De Javier para Jordi y Carmen.
La celebración
La celebración
El 14 de agosto de 1945 -día de la victoria sobre Japón que puso fin a la Segunda Guerra Mundial- yo estaba destinado en una base aérea a las afueras de Sioux Falls, Dakota del Sur. A última hora de la tarde nos llegó la noticia de la rendición de Japón e inmediatamente todo el mundo en la base se dirigió a la ciudad para celebrarlo. Como no había camiones ni jeeps suficientes, la mayoría de nosotros tuvo que ir a dedo. Me parecía todo muy apacible mientras atravesaba las suaves y onduladas praderas donde pacían algunas vacas bajo un cielo que parecía más azul e intenso que nunca y unas nubes rechonchas que parecían más blancas y luminosas que nunca.
Qué momento más magnífico. Había sobrevivido a setenta y nueve misiones de combate, volando sobre Europa, sin recibir un rasguño y ya no tendría que luchar en el Pacífico y pronto podría volver a la Universidad de Columbia, después de cuatro años de servicio militar. El mundo estaba en paz y yo me dirigía a la ciudad para celebrarlo.
Cuando llegué, hacía tiempo que había empezado la fiesta. Miles de soldados se habían congregado en el centro de la ciudad junto a cientos de civiles. El alcohol corría libremente. En medio de la celebración compré una botella de cerveza y me las arreglé para subir al tejado de una casa para unirme a un grupo que observaba la ruidosa algarabía desde allí arriba. Los ciudadanos agradecidos abrazaban y besaban a los soldados por haber ganado la guerra.
Llegó un granjero en su vieja y desvencijada camioneta y, a su pesar, la tuvo que vender de inmediato a un grupo de soldados borrachos y exaltados que acababan de pasar la gorra para comprarla. Nada más tomar posesión de la camioneta, le prendieron fuego. Los bomberos llegaron rápidamente con las sirenas aullando, engancharon sus mangueras y pronto fueron arrollados por las masas que cortaron las mangueras con las hachas de los propios bomberos. Mientras las llamas consumían la camioneta, el gentío -incluyendo soldados, paisanos y bomberos- rugía de satisfacción.
La acción comenzó a derivar hacia la siguiente manzana, así que me bajé del tejado para seguirla. Los borrachos estaban cada vez más borrachos y ruidosos y lo que había comenzado como una alegre celebración del final de la más sangrienta y terrible de las guerras de la historia de la humanidad, se convirtió en un espectáculo salvaje, caótico y violento.

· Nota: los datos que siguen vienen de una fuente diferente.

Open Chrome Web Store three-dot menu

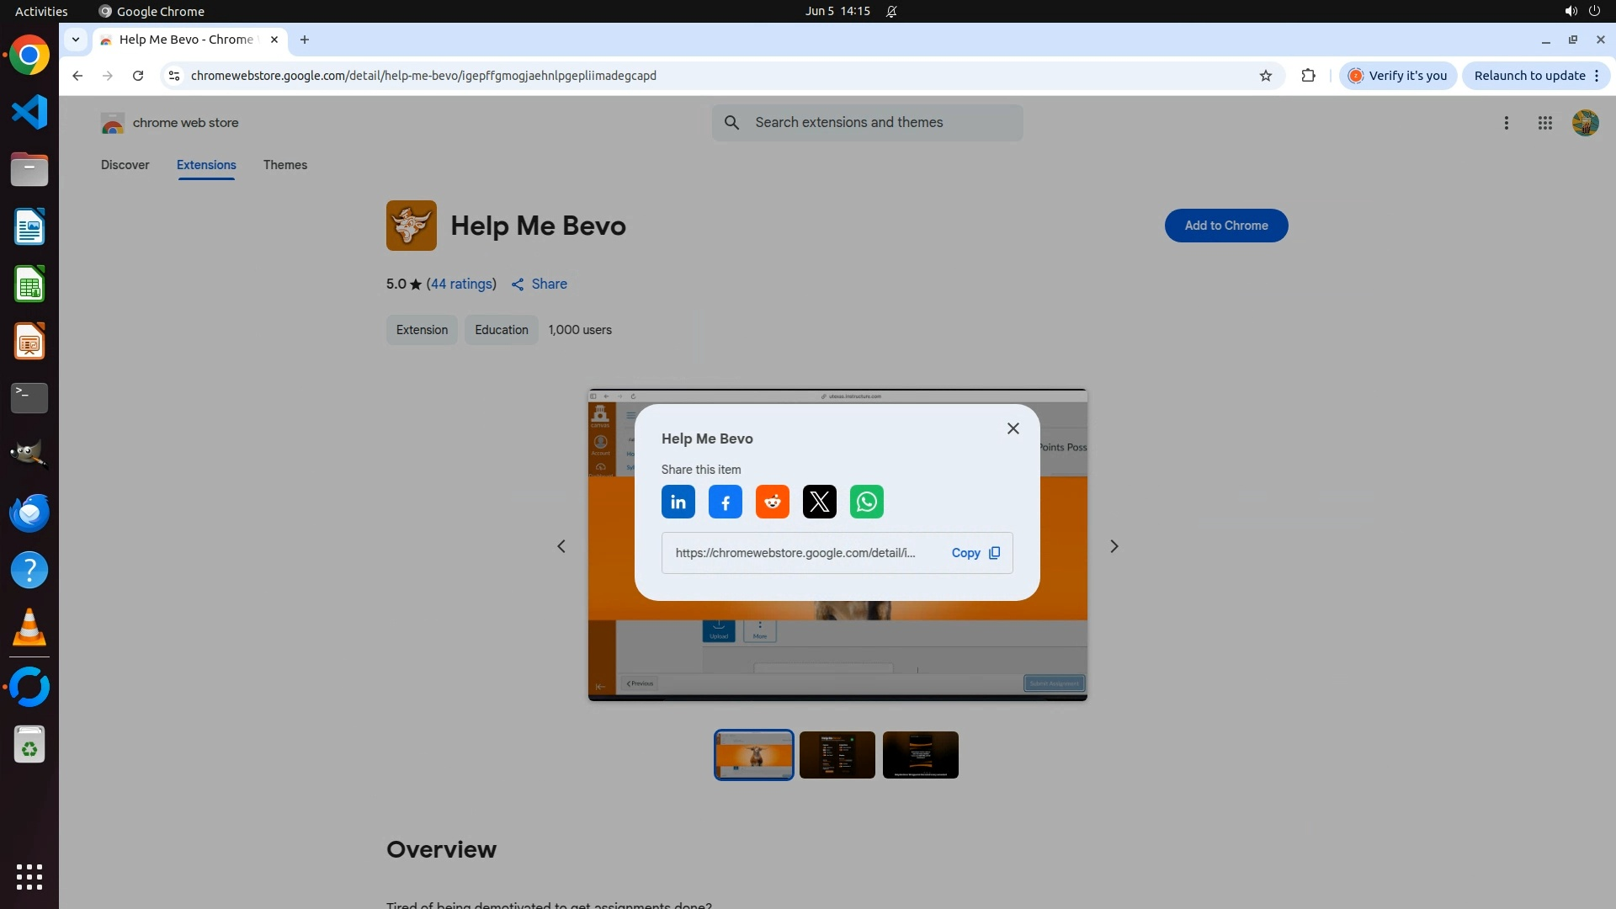coord(1506,123)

La gente rompía los escaparates de las tiendas y comenzaron las peleas. Los escasos policías que había por allí se veían impotentes para dominar la situación. Ni siquiera parecía que tuvieran interés en ello.

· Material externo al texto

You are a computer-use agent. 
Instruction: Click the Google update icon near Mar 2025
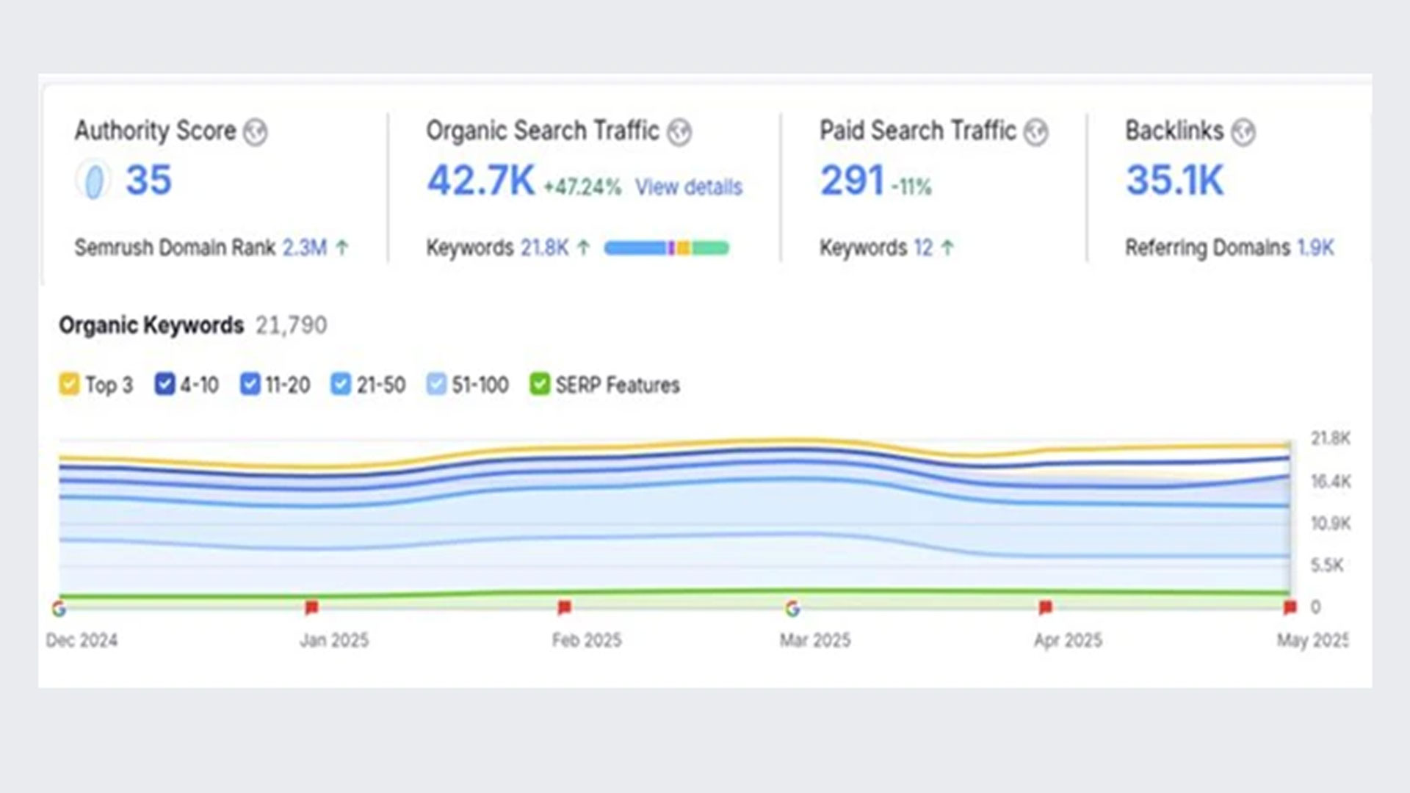(x=794, y=607)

Se desató una pelea en la que seis u ocho soldados blancos la emprendieron a golpes contra un soldado negro. Se oían gritos de «¡Mata a ese negro!» o «¡Acaba con ese negro hijo de puta!». El hombre consiguió zafarse y corrió por una calle lateral con el semblante aterrorizado. Un semblante que no olvidaré mientras viva. La turba le persiguió agitando botellas de whisky vacías. El soldado negro se quedó atónito al darse cuenta de que era un callejón sin salida. Sentí el impulso de acudir en su ayuda, pero me asustó la muchedumbre.

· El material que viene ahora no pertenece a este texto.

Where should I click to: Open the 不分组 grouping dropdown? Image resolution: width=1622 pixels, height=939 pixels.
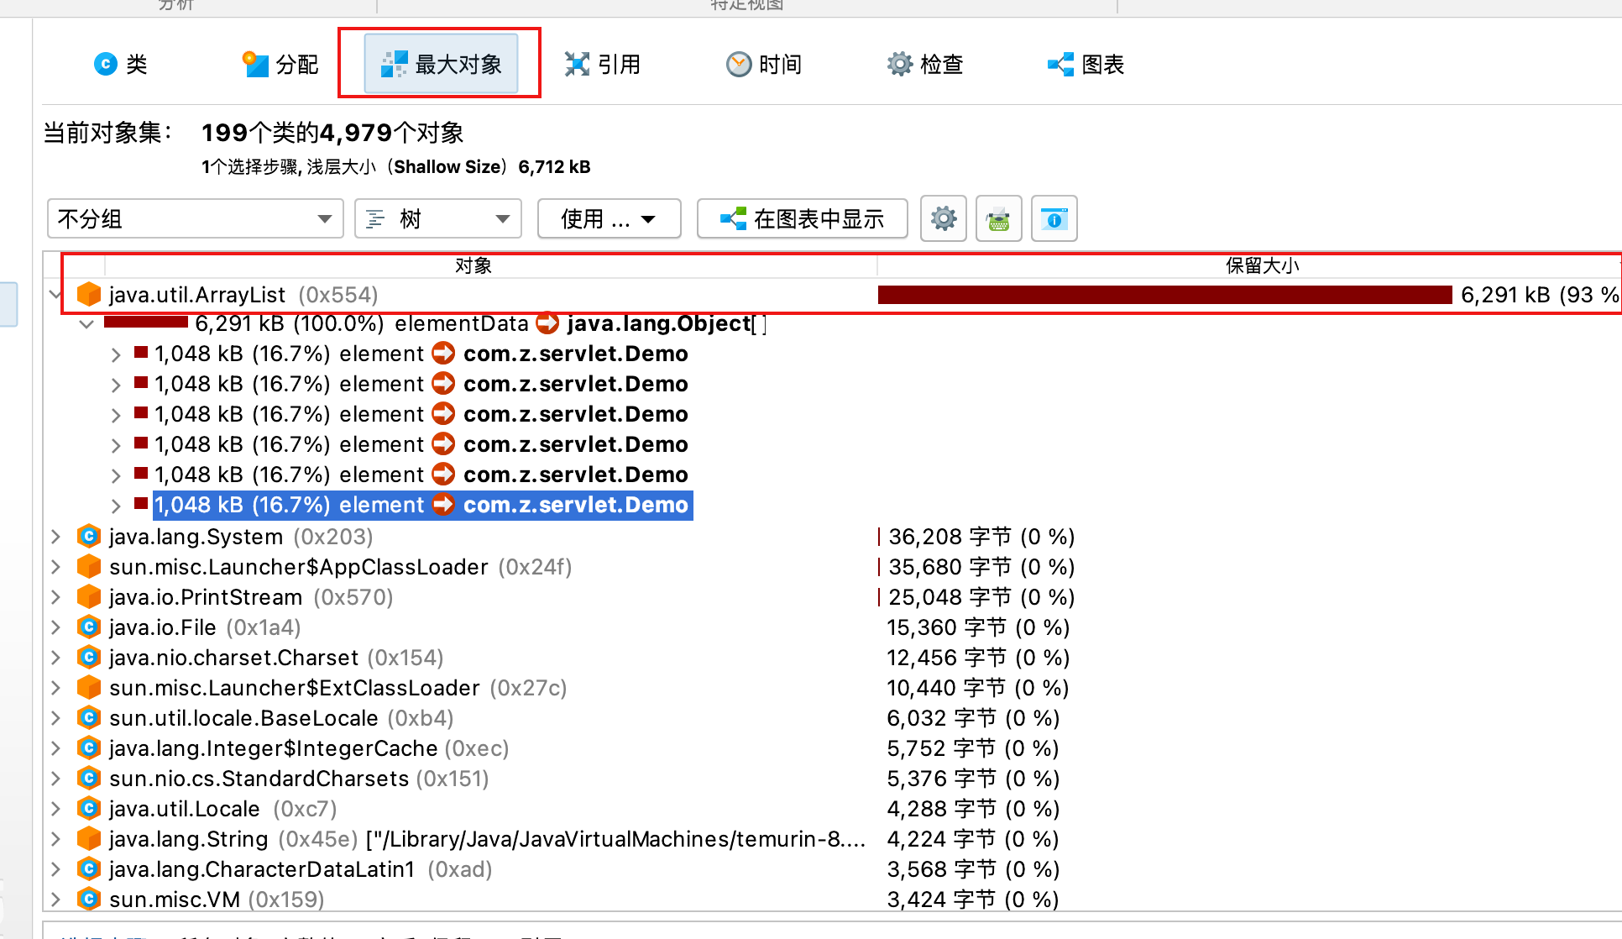pos(195,219)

Al llegar al final del callejón se dio la vuelta para enfrentarse a sus perseguidores y esperó a que dieran el siguiente paso. Estaba chorreando de sudor. La mirada de terror en su rostro se transformó en otra de férrea determinación. Sus perseguidores pararon en seco menos un soldado que avanzó decidido hacia él y le lanzó un puñetazo. Pero se llevó la sorpresa de su vida cuando recibió a cambio un golpe que le dejó sin sentido en el suelo. El soldado negro cerró los puños y, mientras pasaba por encima del cuerpo de su agresor, dijo: "Ahora me voy". El silencio era absoluto. Todos se hicieron a un lado y le dejaron salir de allí. Estuve a punto de ir a felicitarle, pero temía que me dijese: «¿Dónde estabas tú cuando te necesitaba?» Después de aquel incidente perdí todo interés en la celebración y volví otra vez a dedo a la base.
Al recordar el desagradable incidente me sentí culpable por no haber salido en defensa de aquel hombre. La culpa trajo a mi memoria una historia que había leído. En el profundo Sur, un hombre observa en silencio como linchan a otro. Se siente impresionado y fascinado a la vez por lo que acaba de presenciar.
La muchedumbre se dispersa, dejando atrás el cadáver colgado de la rama de un árbol, y el hombre regresa a casa sintiéndose avergonzado de su cobardía por no haber intervenido. Al entrar en casa, su mujer percibe en su rostro la vergüenza y la culpa y le recrimina: «Has estado con una mujer, ¿no es cierto?»